By mid-July 2017, the show's viewership had declined every week from each episode. The July 16 episode averaged 3.1 million viewers (with a 0.4 rating in the 18–49 demographic) marking the show's lowest viewer turnout since its debut.

=== Alex Jones controversy ===
At the end of the June 11 episode, Kelly previewed an interview with conspiracy theorist and radio talk show host Alex Jones. The interview drew an immediate backlash from the families of victims of the Sandy Hook Elementary School shooting massacre on social media; most of whom protested to giving a platform to Jones, who has previously asserted that the massacre that claimed twenty-six lives was faked by the government. Also, the interview was criticized as being in poor taste as it coincided with Father's Day.

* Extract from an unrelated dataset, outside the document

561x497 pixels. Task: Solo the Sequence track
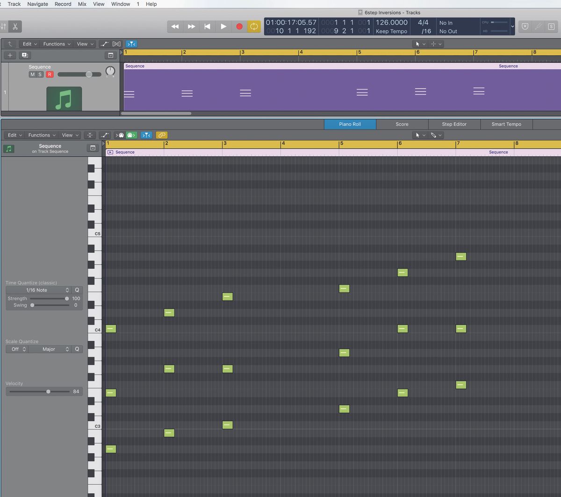pyautogui.click(x=40, y=74)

On June 12, JPMorgan Chase announced that it would pull its advertising from the show and all NBC programming until after the interview aired. Kristin Lemkau, chief marketing officer of JPMorgan Chase, tweeted "As an advertiser, I'm repulsed that @megynkelly would give a second of airtime to someone who says Sandy Hook and Aurora are hoaxes."

On June 13, 2017, Kelly was dropped from hosting the Promise Champions Gala, an annual event for the Sandy Hook Promise Foundation. In a statement, Nicole Hockley issued "Sandy Hook Promise cannot support the decision by Megyn or NBC to give any form of voice or platform to Alex Jones and have asked Megyn Kelly to step down as our Promise Champion Gala host." In reaction, Kelly defended the interview issuing a tweet that "Our goal in sitting down with him was to shine a light – as journalist are supposed to do – on this influential figure, and yes, to discuss the considerable falsehoods he has promoted to near impunity." Kelly also asserted that Jones has received praise from President Donald Trump, who has appeared on his show and granted Infowars White House press credentials.

Additionally, Jones wanted NBC to retract the interview claiming it was deceptively edited. In an interview with The Hollywood Reporter, Jones stated "Don't air the piece, because from the promos NBC has run, Megyn is distorting me. It has all the markings of a PR stunt. The minute she put that promo out there, there were groups calling for boycotts. It was basically instantaneous." Despite the criticism, NBC announced that they intended to move forward with the interview.

NBC's owned and operated station in Hartford, Connecticut, WVIT (channel 30), refused to carry that night's program after feedback from viewers and Sandy Hook families against doing so, and referred viewers to alternate next-day streaming venues if they wanted to watch the interview.